What you are asked to do:
Please copy the lines below word for word, starting with the line holding "Given: Open the 项目 menu item" and running through the final line, inclusive.
***** Data
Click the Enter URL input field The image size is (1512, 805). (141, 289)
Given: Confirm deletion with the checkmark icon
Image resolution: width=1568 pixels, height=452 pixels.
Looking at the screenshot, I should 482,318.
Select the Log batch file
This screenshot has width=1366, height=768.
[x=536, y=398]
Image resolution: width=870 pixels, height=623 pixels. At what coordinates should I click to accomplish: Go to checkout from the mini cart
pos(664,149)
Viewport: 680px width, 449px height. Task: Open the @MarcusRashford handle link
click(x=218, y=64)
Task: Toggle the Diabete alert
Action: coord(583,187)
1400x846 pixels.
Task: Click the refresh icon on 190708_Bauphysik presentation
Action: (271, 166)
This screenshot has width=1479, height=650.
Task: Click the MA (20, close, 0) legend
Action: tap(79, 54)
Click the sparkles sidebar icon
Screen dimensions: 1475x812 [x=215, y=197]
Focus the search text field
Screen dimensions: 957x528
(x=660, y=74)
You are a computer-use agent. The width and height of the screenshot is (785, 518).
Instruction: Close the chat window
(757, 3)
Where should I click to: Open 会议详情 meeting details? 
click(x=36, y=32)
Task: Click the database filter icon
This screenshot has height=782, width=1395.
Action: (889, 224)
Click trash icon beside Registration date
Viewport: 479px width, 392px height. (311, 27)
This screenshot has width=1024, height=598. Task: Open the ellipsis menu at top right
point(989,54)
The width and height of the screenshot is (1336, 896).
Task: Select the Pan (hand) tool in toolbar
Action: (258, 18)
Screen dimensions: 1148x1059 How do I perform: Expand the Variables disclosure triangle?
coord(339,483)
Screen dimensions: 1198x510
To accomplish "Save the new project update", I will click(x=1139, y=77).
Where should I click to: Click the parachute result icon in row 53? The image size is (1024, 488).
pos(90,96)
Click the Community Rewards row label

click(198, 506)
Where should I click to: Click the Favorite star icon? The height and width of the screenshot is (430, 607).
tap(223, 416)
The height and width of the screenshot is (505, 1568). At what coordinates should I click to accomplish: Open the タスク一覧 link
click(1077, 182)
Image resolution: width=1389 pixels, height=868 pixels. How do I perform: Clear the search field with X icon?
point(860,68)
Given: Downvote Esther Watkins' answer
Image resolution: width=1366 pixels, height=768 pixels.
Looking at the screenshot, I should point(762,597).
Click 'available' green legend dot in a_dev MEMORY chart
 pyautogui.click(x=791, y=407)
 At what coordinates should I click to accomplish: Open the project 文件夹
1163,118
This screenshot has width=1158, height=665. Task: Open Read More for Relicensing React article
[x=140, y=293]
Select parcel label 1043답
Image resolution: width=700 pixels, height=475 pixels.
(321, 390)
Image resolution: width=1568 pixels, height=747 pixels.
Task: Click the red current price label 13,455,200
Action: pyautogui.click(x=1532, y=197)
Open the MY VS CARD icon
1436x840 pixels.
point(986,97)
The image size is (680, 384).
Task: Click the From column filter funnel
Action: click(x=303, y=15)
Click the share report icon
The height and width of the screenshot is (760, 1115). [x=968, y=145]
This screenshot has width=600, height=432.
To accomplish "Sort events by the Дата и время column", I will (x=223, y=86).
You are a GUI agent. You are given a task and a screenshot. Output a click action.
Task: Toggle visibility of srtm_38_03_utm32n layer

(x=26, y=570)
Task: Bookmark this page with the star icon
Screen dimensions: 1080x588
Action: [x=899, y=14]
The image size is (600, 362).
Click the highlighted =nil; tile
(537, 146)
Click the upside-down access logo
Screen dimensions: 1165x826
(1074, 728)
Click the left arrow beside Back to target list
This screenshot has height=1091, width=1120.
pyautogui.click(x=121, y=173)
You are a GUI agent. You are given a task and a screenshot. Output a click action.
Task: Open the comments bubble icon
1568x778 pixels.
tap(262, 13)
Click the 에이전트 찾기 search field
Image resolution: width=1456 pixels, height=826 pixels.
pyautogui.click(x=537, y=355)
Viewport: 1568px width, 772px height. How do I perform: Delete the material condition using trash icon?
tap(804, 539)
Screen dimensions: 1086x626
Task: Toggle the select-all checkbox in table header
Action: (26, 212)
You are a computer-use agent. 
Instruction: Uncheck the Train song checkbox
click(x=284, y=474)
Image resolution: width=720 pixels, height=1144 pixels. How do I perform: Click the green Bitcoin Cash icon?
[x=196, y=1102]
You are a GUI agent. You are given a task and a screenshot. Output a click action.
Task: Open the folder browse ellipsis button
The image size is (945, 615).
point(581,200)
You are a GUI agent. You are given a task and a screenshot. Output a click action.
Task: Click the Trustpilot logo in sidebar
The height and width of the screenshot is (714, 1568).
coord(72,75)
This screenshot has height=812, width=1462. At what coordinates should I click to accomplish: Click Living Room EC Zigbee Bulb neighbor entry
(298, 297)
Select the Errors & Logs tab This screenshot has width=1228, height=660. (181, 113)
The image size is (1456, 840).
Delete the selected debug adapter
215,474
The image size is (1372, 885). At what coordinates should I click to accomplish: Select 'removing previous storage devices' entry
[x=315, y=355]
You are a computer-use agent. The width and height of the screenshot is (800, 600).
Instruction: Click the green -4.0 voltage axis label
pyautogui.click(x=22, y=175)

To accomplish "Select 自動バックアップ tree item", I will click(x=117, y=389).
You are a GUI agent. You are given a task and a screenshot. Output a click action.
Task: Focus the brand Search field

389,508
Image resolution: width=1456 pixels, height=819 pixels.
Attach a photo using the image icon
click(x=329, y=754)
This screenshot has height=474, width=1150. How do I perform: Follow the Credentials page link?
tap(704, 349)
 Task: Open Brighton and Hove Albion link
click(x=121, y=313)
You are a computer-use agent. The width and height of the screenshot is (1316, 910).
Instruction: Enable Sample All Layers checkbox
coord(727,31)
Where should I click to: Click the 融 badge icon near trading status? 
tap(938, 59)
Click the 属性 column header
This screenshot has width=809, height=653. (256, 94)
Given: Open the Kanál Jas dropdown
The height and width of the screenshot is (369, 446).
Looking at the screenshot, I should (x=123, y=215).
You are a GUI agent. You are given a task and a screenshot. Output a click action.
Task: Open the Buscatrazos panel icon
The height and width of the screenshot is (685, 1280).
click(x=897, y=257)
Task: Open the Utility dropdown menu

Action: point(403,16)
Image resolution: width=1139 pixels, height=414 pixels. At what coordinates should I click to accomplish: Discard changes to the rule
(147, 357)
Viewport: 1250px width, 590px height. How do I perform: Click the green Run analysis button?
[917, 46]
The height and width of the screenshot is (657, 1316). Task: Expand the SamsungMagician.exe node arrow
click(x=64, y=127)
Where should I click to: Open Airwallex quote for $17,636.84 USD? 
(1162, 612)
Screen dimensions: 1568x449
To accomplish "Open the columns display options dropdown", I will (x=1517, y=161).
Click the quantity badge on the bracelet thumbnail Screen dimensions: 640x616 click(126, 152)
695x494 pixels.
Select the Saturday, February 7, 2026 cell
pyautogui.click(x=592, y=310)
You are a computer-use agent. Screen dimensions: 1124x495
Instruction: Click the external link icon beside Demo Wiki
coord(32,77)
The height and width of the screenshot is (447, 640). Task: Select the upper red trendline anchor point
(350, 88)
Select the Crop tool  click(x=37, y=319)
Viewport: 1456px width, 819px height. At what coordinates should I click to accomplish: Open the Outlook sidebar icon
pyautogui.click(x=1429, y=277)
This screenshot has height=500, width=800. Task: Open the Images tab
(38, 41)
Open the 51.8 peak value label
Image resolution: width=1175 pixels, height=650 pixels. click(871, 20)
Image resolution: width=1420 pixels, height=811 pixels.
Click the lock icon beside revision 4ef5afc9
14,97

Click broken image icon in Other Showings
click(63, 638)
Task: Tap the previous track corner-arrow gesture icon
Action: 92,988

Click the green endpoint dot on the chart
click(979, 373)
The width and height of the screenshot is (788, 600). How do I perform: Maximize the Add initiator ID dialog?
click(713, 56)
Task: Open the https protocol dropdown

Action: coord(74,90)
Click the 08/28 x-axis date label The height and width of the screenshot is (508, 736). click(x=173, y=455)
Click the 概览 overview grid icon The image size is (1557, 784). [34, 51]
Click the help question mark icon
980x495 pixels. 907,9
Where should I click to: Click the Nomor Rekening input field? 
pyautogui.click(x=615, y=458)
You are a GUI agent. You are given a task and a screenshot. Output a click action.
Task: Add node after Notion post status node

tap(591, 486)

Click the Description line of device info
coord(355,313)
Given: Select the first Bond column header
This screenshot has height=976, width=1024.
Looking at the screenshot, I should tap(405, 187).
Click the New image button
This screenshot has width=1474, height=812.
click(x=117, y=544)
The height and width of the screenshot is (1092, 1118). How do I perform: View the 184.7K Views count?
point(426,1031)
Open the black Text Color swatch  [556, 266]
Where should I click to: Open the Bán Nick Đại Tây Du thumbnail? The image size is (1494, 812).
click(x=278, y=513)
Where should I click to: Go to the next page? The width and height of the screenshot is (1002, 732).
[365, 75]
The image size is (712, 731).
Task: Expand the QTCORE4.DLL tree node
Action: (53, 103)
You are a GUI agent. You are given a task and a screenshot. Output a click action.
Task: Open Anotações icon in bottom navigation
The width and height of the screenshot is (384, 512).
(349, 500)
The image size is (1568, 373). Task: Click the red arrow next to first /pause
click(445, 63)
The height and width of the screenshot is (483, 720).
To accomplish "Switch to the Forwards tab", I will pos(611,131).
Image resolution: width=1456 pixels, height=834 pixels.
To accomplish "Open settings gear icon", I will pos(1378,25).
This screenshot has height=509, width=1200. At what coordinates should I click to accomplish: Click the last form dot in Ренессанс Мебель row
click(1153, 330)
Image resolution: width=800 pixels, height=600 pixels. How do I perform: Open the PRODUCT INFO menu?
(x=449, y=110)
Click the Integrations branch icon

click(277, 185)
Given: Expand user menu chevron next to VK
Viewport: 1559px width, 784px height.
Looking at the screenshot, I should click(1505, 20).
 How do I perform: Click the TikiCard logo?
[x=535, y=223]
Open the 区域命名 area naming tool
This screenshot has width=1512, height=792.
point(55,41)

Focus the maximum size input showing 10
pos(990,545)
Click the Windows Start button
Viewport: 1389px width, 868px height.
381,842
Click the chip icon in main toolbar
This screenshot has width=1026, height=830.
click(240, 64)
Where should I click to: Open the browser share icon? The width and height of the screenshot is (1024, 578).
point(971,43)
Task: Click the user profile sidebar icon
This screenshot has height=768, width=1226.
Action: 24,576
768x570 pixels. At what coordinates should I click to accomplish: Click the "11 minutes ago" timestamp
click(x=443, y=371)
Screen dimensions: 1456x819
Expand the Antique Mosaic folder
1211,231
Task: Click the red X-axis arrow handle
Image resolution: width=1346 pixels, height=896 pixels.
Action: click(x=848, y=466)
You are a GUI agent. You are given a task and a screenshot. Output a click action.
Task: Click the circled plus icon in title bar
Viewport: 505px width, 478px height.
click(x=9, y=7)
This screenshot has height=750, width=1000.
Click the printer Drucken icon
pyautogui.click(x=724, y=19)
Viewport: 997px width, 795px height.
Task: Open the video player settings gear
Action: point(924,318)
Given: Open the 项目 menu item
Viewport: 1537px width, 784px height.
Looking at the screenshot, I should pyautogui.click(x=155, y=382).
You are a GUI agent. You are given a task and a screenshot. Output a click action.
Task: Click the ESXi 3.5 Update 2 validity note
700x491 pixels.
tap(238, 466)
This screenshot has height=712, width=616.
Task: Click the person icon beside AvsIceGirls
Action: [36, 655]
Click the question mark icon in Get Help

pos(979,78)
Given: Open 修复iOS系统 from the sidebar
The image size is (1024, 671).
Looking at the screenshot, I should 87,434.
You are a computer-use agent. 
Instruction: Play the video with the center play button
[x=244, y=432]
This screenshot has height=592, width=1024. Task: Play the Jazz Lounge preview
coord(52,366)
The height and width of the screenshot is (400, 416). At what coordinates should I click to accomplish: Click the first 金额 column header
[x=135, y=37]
**********
Result for this task:
Given: Open the 项目 menu item
Viewport: 1537px width, 784px height.
Looking at the screenshot, I should pyautogui.click(x=155, y=382).
You are a GUI agent. You are given a task and a screenshot. Output a click action.
Task: Click the ESXi 3.5 Update 2 validity note
700x491 pixels.
tap(238, 466)
This screenshot has height=712, width=616.
Task: Click the person icon beside AvsIceGirls
Action: [36, 655]
Click the question mark icon in Get Help

pos(979,78)
Given: Open 修复iOS系统 from the sidebar
The image size is (1024, 671).
Looking at the screenshot, I should 87,434.
You are a computer-use agent. 
Instruction: Play the video with the center play button
[x=244, y=432]
This screenshot has height=592, width=1024. Task: Play the Jazz Lounge preview
coord(52,366)
The height and width of the screenshot is (400, 416). At what coordinates should I click to accomplish: Click the first 金额 column header
[x=135, y=37]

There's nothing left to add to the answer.